Exercise brief: Quote the records word for word, leaving out the pictures.

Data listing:
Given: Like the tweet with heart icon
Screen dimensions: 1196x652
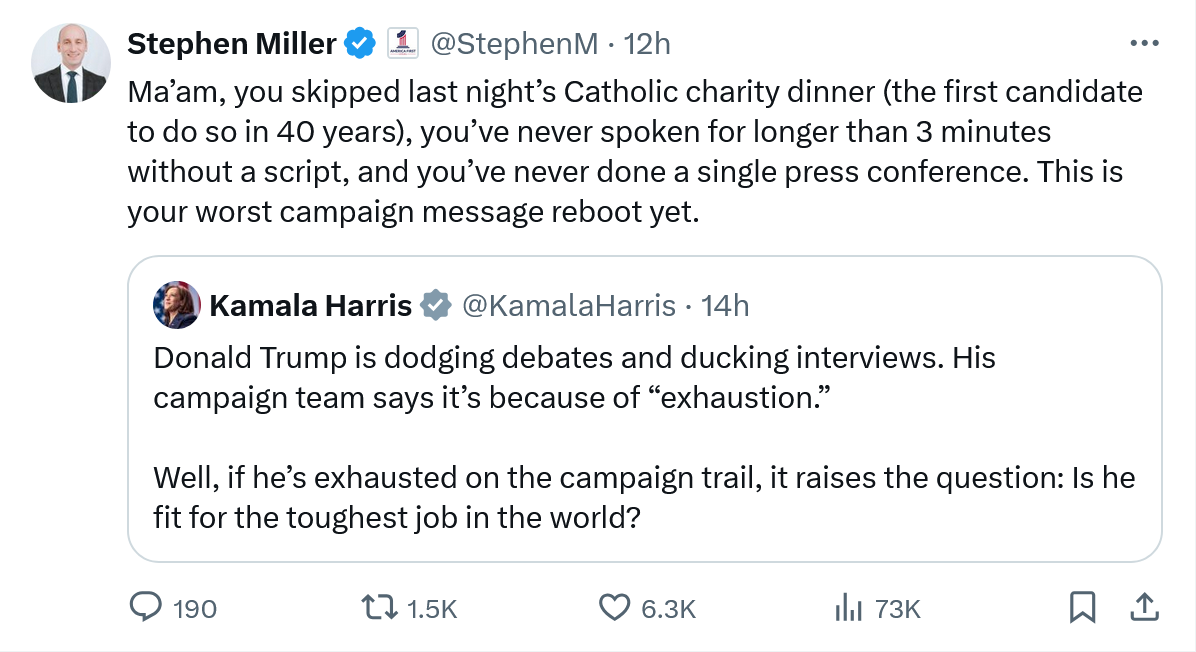Looking at the screenshot, I should coord(613,607).
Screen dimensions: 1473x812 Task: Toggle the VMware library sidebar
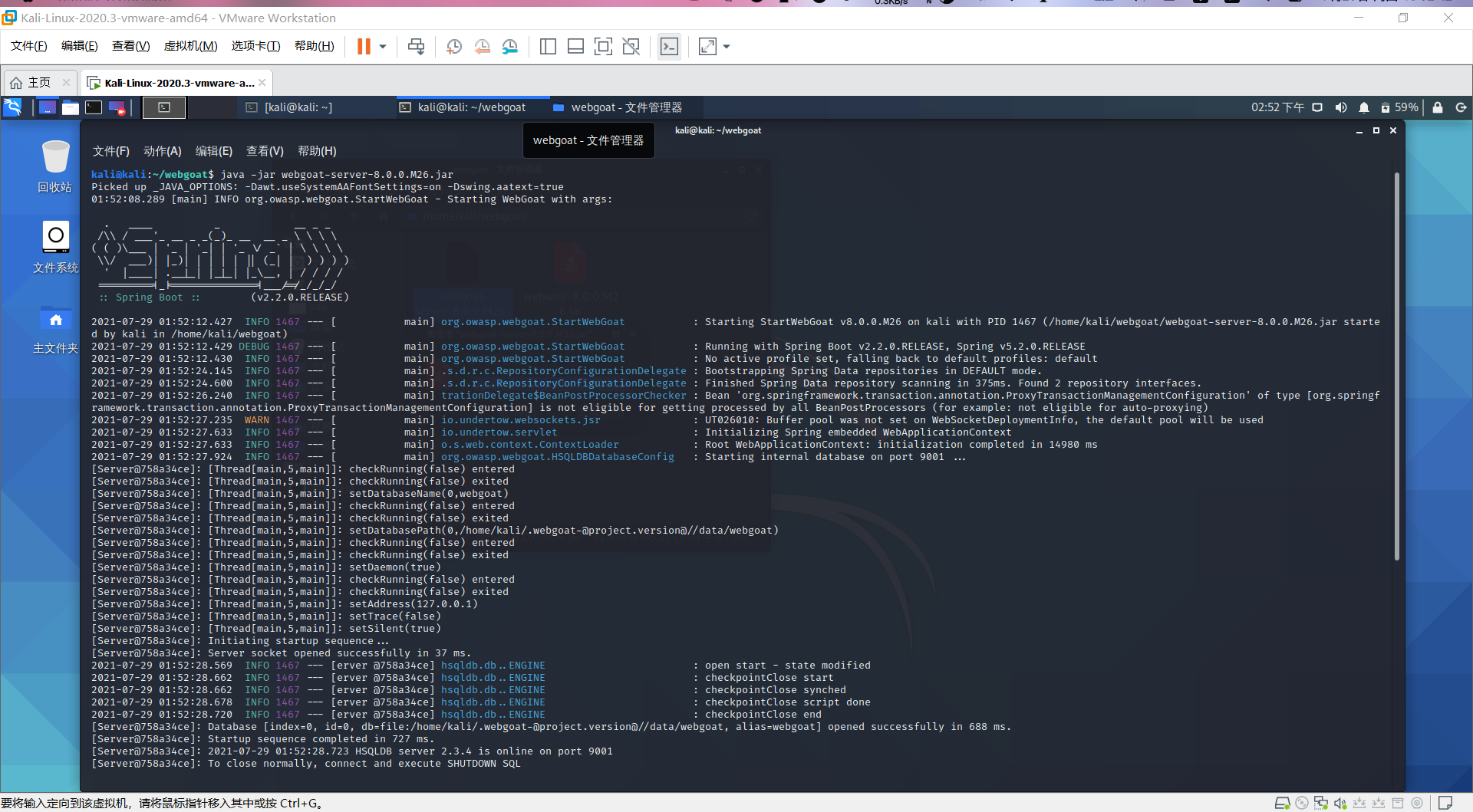548,46
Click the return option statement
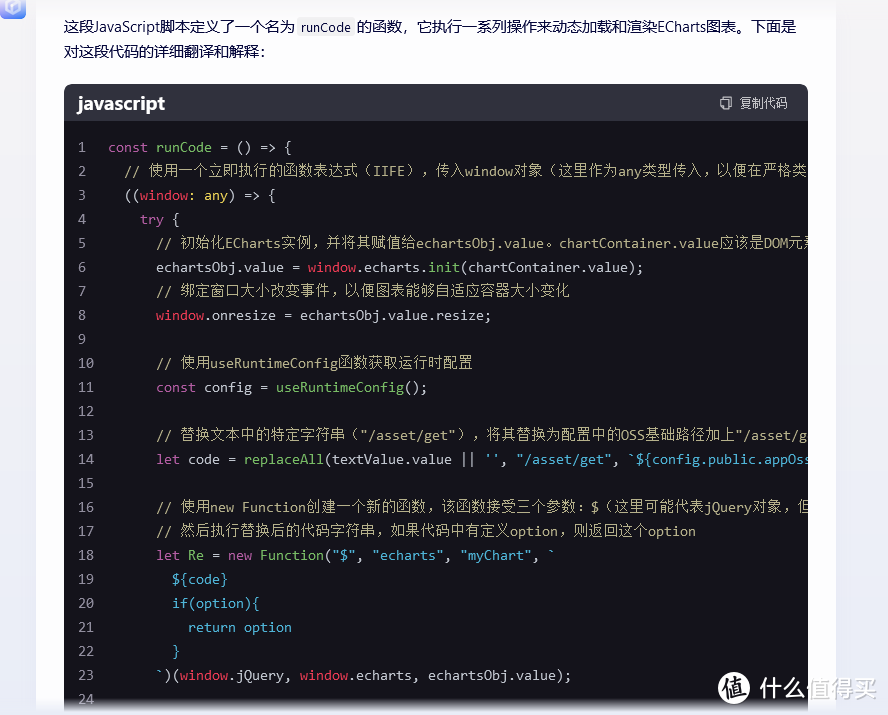Image resolution: width=888 pixels, height=715 pixels. click(239, 627)
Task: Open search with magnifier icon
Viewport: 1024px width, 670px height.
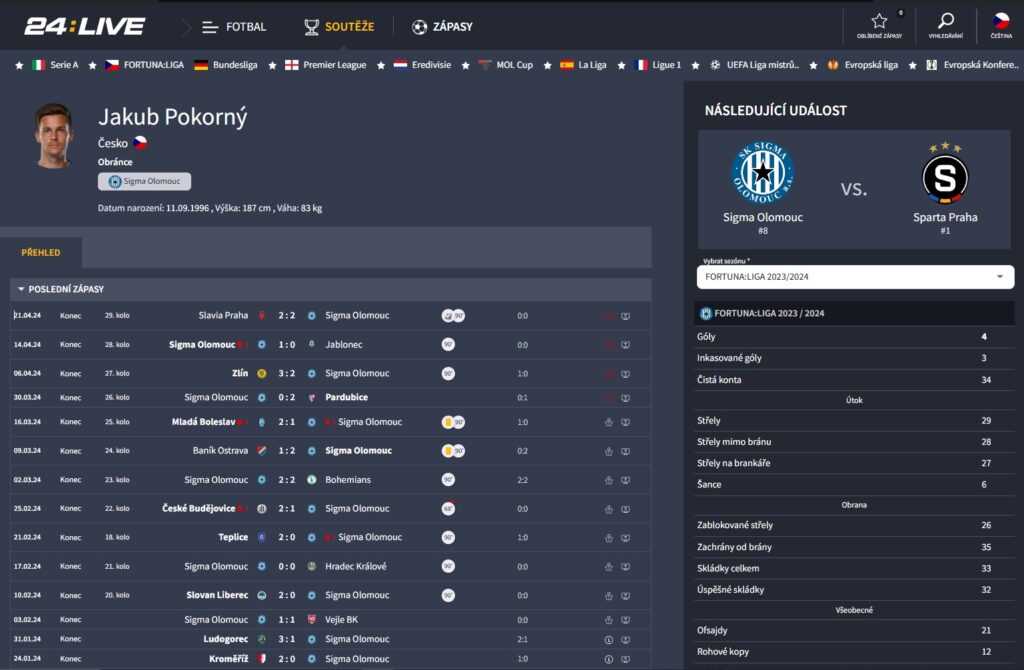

Exercise solution:
Given: Like the tweet with heart icon
Screen dimensions: 1196x652
Looking at the screenshot, I should coord(613,607).
Screen dimensions: 1473x812 Task: Toggle the VMware library sidebar
548,46
Click the return option statement
Image resolution: width=888 pixels, height=715 pixels. click(239, 627)
Task: Open search with magnifier icon
Viewport: 1024px width, 670px height.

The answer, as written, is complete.